▶ [TEXT SHOWN]
Commander of the Royal Netherlands Army
- In office 5 September 2005 – 13 March 2008
- Preceded by: Lieutenant general Marcel Urlings
- Succeeded by: Lieutenant general Rob Bertholee

Personal details
- Born: 15 June 1955 (age 70) Nijmegen, Netherlands

Military service
- Allegiance: Netherlands
- Branch/service: Royal Netherlands Army
- Years of service: 1972–2012
- Rank: General
- Commands: Chief of Defence Commander of the Royal Netherlands Army 11th Airmobile Brigade
- Battles/wars: Cold War Lebanon (UNIFIL); ; Bosnian War SFOR; ; War on terror Iraq War; War in Afghanistan; ;

= Peter van Uhm =

Dutch general

Petrus Johannes Mathias "Peter" van Uhm (born 15 June 1955) is a retired Royal Netherlands Army general. He served as Chief of Defence of the Armed forces of the Netherlands from 17 April 2008 until 28 June 2012. He previously served as the Commander of the Royal Netherlands Army from 5 September 2005 until 13 March 2008.

▶ [WHAT YOU WILL DO]
(A) Please answer these from the text on Peter van Uhm:
(i) Who preceded him as Commander of the Royal Netherlands Army?
(ii) What years of service are listed for him?
(iii) On what date did his service as Chief of Defence end?
(B) Carry on the text about Peter van Uhm, starting after its last sentence.

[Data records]
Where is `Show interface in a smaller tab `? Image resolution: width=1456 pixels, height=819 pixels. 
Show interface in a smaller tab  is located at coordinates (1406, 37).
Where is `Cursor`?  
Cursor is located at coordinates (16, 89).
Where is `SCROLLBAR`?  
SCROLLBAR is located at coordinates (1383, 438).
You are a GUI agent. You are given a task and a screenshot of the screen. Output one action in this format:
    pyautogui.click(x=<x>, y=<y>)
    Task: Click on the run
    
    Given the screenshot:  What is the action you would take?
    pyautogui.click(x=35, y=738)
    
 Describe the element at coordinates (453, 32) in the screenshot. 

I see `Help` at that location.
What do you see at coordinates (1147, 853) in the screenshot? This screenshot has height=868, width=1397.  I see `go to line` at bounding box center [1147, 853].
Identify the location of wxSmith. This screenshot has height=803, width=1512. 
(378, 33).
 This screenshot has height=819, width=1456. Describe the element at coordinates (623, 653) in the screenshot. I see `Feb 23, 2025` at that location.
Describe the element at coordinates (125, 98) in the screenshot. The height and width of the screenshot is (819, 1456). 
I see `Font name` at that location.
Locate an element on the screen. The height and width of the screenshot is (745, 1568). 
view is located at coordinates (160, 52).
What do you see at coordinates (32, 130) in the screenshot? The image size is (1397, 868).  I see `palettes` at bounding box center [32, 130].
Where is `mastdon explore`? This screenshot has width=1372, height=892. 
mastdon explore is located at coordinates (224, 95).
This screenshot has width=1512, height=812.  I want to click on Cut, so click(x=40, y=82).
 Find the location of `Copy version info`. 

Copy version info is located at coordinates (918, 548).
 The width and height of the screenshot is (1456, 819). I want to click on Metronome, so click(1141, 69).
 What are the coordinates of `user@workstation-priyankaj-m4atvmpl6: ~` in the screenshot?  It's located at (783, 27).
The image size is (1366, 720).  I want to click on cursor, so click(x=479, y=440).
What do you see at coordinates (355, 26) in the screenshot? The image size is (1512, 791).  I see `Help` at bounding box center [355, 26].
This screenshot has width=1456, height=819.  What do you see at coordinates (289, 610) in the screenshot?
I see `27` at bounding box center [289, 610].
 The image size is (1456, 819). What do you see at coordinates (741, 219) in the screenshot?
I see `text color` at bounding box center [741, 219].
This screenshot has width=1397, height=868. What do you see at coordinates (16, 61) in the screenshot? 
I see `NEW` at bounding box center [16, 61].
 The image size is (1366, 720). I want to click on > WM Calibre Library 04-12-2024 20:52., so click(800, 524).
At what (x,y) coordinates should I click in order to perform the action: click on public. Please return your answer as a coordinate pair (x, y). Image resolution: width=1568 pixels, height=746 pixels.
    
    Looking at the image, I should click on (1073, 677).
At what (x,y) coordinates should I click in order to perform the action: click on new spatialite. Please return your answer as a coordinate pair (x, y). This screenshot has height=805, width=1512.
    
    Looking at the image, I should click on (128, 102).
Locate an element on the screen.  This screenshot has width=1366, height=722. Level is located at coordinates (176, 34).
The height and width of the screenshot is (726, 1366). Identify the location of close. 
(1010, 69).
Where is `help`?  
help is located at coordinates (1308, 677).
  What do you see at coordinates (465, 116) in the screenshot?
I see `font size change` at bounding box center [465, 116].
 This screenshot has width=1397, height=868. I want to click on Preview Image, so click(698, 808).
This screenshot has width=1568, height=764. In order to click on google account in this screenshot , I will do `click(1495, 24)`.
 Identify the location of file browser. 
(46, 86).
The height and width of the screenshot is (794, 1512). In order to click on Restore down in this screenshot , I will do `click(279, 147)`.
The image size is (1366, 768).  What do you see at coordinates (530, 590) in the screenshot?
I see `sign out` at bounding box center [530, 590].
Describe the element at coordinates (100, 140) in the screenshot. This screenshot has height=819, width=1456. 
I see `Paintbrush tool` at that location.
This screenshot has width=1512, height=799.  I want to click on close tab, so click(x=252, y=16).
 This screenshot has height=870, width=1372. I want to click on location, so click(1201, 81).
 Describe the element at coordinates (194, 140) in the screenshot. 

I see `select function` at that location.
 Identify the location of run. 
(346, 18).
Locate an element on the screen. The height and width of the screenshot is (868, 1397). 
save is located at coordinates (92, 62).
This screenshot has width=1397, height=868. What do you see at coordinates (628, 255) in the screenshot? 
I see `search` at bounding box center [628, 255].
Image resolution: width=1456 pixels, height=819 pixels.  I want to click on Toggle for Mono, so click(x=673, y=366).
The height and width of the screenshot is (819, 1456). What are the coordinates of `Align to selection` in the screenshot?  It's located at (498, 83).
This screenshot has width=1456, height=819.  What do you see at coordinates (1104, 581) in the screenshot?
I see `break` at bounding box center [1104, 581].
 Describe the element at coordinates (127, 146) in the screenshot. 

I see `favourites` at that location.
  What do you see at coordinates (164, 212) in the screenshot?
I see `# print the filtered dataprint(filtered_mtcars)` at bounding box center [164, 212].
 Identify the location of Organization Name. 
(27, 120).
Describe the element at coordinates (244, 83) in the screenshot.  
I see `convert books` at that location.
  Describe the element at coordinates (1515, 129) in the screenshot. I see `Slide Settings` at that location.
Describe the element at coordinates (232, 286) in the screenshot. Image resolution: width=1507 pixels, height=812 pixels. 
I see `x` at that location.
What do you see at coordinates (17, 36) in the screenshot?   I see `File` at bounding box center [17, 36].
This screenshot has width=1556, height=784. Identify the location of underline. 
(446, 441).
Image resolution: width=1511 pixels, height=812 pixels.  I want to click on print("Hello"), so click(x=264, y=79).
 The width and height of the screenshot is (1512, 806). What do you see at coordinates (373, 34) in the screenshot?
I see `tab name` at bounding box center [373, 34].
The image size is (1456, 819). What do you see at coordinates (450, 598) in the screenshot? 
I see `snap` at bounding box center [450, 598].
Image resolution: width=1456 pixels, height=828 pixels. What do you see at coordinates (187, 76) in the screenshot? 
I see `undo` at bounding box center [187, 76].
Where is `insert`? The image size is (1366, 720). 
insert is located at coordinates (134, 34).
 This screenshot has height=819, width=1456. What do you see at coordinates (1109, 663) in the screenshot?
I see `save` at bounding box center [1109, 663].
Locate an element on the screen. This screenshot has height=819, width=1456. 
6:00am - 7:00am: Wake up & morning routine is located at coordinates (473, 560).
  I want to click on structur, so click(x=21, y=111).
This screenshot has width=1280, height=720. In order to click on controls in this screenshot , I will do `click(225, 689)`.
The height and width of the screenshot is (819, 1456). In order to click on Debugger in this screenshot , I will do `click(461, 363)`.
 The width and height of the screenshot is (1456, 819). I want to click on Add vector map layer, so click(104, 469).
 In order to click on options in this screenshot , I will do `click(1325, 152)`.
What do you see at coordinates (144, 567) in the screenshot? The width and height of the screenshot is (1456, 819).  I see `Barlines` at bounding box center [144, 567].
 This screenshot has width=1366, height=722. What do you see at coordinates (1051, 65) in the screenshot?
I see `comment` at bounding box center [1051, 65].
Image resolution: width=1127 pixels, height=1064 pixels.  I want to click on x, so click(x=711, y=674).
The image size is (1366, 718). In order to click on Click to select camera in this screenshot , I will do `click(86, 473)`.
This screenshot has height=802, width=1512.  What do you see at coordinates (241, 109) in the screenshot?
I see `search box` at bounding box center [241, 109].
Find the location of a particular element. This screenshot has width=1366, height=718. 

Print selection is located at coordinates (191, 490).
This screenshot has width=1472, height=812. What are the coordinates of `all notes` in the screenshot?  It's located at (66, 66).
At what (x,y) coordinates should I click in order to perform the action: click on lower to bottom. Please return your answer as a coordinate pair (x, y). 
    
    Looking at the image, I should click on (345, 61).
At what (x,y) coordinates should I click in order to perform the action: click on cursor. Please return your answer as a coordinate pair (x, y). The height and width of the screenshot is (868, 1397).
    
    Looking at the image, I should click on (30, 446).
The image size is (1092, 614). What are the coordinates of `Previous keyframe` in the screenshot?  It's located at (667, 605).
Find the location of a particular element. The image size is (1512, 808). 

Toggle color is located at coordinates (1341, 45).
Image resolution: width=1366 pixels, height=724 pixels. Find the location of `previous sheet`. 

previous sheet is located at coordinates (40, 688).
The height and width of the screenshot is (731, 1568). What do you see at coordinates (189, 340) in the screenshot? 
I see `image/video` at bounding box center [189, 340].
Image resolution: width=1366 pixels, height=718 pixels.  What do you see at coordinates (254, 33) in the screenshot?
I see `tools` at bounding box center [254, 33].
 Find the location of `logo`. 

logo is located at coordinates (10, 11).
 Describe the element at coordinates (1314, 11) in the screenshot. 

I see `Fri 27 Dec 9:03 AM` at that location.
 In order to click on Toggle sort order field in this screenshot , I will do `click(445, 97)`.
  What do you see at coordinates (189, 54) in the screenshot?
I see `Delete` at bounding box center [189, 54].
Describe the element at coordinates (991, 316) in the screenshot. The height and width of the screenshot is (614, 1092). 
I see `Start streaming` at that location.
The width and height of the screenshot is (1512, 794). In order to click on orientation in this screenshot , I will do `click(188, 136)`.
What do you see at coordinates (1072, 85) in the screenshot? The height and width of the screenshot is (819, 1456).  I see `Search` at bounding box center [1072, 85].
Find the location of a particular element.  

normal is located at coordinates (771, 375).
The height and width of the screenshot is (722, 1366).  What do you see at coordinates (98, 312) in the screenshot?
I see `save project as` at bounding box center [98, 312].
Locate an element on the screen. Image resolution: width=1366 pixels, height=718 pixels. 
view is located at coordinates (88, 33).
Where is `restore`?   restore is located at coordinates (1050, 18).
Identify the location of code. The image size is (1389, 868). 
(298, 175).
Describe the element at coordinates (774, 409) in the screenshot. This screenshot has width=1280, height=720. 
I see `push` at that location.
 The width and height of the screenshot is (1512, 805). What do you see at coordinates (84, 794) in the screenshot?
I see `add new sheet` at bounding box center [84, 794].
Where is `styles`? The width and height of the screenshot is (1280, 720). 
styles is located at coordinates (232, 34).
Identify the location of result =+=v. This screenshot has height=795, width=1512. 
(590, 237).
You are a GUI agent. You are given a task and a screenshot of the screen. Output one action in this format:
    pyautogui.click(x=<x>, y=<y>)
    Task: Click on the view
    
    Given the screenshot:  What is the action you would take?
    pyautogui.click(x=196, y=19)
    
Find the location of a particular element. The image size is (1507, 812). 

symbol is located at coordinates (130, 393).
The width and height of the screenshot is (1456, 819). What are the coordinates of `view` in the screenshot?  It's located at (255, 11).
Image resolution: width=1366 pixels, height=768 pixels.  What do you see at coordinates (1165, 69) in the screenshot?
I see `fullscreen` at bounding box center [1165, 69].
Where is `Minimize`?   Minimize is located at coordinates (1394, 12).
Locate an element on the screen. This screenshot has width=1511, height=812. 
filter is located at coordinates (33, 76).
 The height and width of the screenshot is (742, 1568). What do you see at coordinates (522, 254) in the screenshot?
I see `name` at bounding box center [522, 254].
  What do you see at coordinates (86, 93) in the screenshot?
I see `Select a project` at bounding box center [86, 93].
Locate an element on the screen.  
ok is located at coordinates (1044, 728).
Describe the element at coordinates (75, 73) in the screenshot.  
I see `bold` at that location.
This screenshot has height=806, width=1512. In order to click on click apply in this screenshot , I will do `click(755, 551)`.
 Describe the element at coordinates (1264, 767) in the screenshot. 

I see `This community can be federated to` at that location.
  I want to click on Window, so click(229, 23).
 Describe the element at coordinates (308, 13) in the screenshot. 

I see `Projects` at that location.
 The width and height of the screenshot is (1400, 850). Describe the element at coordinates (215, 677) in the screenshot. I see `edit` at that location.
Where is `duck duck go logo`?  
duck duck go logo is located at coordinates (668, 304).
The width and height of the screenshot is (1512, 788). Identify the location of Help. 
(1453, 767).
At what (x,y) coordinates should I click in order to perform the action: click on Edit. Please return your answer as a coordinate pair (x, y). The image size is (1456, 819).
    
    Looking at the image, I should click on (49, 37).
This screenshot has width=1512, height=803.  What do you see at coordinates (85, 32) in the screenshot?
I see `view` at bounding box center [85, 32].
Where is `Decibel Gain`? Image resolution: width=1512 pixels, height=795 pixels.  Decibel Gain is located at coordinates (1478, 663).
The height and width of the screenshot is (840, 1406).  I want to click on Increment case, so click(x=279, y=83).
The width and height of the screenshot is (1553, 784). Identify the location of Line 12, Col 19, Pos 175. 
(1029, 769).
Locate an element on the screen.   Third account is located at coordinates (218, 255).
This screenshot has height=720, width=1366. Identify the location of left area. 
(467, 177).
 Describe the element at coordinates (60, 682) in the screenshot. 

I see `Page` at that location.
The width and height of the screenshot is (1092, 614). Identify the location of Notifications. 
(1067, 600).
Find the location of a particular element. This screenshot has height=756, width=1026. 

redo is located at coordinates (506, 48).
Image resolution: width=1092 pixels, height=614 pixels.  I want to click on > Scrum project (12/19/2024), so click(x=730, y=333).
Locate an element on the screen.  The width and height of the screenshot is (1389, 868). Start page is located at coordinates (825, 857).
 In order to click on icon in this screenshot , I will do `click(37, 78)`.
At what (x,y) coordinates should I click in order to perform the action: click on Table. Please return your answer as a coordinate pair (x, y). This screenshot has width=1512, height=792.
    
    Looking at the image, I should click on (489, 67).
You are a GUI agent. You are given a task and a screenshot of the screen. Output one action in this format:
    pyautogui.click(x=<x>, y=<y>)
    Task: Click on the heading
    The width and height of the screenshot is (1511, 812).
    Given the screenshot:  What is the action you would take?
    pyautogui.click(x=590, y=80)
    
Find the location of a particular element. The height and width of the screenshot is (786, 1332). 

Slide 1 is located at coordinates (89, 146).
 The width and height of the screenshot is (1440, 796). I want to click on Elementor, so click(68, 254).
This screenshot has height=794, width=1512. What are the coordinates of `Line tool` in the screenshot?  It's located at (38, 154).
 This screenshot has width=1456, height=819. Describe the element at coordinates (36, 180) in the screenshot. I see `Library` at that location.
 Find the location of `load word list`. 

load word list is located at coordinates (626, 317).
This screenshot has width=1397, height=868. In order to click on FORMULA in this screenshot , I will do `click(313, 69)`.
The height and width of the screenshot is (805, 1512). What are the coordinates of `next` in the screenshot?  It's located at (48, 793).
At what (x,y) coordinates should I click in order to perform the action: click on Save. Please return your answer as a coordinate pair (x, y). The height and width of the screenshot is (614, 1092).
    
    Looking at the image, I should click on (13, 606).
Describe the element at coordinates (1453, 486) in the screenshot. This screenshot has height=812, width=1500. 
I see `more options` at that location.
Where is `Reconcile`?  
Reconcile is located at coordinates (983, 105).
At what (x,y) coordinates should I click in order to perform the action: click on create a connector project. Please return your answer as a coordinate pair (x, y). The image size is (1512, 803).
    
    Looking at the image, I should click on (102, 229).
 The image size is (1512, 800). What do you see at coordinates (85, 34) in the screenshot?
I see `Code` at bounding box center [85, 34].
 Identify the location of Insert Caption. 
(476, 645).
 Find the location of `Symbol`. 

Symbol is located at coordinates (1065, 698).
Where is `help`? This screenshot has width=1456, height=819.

▶ [ANSWER SET]
(A)
(i) Lieutenant general Marcel Urlings
(ii) 1972–2012
(iii) 28 June 2012

(B)
==Biography==
Van Uhm was born in the Dutch city of Nijmegen, the son of a baker. He is the elder brother of Marc van Uhm, who is also a general in the Royal Netherlands Army. He was first attracted to a career in the army in high school, where he heard stories about the liberation of Nijmegen in 1944. He enrolled at the Koninklijke Militaire Academie in Breda in 1972, attending the Infantry officer training course. He completed his training within the required four years and was posted to the 48th Mechanised Infantry Battalion in 's-Hertogenbosch in 1976. He served there until 1982, with a short break in 1978 during which he served as a platoon commander at the Royal Military School in Weert. In 1982 Van Uhm was reassigned to the 43rd Mechanised Infantry Battalion as a Company Commander for Company A; he was deployed to Lebanon in this role in 1983 as part of the UNIFIL mission. Returning to The Netherlands a captain, he was posted the 48th Armoured Infantry Battalion for a short stint.

From 1984 to 1986 Van Uhm attended the Staff Service and Advanced Military Studies courses at the Royal Netherlands Army Staff College at The Hague. Following this (and a promotion to major) he was assigned to the First Division staff as deputy Head of Operations. He then held the position of Head of the Training Policy Office at the Royal Netherlands Army Staff and (following promotion to lieutenant-colonel), Head of the Training Section.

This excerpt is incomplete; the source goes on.